Einen äußerst lesenswerten Beitrag habe ich gestern meiner Dokumentensammlung zur Psychologie der Finanzkrise hinzugefügt. Katharina Slodczyk hat im Handelsblatt das Befinden der abgestürzten Helden beschrieben und nach Spuren gesucht, die das Finanzdebakel bei vielen Mitarbeitern in Banken in der Psyche hinterlassen hat.
So schreibt Slodczyk über Banker, die mittlerweile auf Partys ihren Beruf verleugnen, weil sie Angst vor Häme fürchten. Erhellend der Part über den Besuch bei einem Psychologen in Offenbach, der immer mehr Banker zu seinen Klienten (heißt es nicht Patienten?) zählt:
“Schuld? Schlechtes Gewissen? Bei anderen Fragen denkt der 59-Jährige schon mal kurz nach. Jetzt antwortet er aber sofort: „Nein, meine Klienten erleben sich nicht als die, die an der Misere schuld sind.“ Was treibt sie dann zu einem Psychologen? Die Kunden, denen sie nicht mehr in die Augen schauen können? „Nein, ihr Problem sind auch nicht die Kunden, die durch Falschberatung Geld verloren haben. Es ist eher die egoistische Perspektive, die bei dem Bankmitarbeiter im Vordergrund steht: ,Mir geht es schlecht, und ich schaff‘ es nicht allein, aus dieser Situation herauszukommen.”

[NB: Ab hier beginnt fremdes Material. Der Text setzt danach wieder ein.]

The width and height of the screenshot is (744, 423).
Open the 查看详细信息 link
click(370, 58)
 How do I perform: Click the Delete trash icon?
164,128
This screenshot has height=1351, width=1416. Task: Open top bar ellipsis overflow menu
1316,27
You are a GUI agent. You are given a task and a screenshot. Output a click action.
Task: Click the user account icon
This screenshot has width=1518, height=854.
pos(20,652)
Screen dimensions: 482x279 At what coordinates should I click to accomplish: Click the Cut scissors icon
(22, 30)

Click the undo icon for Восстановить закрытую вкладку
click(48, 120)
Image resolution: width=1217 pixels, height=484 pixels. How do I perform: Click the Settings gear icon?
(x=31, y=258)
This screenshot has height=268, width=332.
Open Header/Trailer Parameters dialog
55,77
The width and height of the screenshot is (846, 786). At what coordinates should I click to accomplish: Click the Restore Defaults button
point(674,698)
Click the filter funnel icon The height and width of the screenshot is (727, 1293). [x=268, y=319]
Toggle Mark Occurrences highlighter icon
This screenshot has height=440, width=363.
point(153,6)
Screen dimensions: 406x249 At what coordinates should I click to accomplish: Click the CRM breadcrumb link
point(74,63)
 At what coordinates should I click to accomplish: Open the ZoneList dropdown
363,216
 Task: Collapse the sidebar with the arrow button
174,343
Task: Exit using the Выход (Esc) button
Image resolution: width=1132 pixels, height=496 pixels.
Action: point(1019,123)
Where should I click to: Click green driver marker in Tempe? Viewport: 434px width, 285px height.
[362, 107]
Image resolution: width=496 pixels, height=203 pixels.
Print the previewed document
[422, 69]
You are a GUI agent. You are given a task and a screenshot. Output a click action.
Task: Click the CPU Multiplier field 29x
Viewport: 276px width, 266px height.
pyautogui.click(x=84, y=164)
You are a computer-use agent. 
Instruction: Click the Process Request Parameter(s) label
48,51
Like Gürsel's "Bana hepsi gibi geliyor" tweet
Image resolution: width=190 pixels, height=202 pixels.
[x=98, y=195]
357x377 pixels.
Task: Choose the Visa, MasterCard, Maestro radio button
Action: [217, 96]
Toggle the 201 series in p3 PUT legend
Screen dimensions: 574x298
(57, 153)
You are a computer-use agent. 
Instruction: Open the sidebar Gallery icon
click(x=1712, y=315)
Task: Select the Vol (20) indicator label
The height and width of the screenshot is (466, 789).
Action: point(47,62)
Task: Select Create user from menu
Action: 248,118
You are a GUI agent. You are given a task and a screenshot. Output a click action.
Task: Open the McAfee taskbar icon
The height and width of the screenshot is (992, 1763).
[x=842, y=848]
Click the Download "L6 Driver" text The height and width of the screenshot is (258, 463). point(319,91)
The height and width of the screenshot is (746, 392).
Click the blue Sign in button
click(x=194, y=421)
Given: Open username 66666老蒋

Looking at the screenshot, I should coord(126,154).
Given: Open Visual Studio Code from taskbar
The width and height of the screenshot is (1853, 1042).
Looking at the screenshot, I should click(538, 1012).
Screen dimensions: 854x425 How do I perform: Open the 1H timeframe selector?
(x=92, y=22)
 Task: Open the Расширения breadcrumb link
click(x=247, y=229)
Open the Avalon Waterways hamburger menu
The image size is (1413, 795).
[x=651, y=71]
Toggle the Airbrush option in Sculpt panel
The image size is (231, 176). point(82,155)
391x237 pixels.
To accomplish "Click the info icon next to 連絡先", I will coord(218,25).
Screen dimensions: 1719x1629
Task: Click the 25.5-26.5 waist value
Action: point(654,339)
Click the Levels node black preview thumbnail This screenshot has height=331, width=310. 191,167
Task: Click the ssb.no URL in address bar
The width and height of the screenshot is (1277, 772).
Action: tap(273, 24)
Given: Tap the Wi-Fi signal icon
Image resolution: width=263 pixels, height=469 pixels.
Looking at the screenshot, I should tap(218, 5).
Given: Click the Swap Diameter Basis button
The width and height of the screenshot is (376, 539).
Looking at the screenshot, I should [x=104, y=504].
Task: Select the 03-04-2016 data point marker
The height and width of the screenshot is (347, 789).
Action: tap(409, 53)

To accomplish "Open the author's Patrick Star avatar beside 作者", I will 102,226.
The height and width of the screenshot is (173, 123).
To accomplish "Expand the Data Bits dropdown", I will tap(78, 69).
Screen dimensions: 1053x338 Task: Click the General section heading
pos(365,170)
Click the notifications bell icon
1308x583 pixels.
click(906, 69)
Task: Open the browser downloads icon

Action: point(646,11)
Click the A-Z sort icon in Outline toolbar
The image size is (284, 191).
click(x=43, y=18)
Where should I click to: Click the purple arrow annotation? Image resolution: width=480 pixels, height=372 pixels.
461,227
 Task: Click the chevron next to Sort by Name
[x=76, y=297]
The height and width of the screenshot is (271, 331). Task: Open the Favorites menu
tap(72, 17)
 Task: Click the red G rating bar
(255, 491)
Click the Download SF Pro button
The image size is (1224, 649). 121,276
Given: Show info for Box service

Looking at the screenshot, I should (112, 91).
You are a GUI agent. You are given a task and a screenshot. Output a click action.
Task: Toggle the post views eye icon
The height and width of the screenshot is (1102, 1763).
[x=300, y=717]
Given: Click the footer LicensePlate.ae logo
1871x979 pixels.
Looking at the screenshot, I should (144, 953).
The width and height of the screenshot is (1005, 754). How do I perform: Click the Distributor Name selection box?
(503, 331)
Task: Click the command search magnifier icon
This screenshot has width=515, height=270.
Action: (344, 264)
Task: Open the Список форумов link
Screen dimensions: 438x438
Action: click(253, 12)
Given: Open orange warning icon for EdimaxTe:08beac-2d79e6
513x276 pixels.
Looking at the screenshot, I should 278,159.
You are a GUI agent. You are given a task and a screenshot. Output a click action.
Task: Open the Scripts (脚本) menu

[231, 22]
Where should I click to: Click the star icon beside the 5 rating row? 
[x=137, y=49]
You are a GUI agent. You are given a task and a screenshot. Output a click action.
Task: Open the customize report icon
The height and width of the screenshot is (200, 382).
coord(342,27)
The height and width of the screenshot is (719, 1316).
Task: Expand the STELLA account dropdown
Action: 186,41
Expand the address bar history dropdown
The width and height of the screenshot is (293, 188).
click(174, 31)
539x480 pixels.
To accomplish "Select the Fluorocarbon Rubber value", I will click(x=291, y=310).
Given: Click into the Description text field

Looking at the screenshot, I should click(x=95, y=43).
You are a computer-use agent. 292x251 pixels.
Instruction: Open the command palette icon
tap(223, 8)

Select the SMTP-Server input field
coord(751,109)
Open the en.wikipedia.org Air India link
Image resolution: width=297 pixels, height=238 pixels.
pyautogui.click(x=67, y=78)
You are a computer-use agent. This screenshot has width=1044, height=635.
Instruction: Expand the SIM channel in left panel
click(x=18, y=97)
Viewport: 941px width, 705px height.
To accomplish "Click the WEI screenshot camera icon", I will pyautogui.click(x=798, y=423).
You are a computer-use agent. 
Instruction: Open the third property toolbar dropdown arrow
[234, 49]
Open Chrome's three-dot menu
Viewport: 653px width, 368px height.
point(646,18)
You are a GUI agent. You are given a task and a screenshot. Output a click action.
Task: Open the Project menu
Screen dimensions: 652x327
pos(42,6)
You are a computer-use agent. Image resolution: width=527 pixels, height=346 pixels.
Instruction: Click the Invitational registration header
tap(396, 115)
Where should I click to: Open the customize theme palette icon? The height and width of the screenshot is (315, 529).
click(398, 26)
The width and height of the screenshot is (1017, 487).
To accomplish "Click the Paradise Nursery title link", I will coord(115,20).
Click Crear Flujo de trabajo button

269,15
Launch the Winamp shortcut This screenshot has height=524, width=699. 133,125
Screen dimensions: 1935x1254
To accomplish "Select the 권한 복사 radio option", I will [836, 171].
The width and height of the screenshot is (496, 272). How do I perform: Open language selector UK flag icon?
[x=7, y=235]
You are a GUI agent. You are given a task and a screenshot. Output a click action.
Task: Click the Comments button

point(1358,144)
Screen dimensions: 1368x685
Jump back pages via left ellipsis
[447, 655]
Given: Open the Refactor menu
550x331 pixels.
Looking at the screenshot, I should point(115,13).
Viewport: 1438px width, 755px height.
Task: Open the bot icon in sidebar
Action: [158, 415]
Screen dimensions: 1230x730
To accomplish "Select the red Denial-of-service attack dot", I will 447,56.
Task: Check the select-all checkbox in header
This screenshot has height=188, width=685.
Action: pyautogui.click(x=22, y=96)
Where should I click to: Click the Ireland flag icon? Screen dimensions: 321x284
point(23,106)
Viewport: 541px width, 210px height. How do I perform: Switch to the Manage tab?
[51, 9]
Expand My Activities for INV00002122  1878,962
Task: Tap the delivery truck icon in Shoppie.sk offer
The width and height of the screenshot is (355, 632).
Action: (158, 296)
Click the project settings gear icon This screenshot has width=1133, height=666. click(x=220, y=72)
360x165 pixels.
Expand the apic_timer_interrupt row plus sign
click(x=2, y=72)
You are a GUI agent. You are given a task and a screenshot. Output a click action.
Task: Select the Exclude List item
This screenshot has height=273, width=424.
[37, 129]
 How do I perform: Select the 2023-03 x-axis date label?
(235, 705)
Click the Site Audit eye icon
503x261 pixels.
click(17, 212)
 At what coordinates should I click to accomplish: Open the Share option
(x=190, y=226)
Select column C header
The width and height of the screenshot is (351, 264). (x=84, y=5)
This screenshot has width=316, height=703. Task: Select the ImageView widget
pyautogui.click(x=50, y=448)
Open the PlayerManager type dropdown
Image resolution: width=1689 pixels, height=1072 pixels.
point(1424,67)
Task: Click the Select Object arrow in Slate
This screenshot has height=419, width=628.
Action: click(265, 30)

“Er nennt sie „abgestürzte Helden“, die Menschen, die in seine Praxis kommen – oft Männer, alleinstehend, lange Zeit erfolgreich im Beruf. Plötzlich haben sie allerdings schlaflose Nächte, sind unruhig, reizbar, erschöpft, bringen nicht mehr die Leistung wie noch vor einigen Monaten oder verhalten sich irrational.”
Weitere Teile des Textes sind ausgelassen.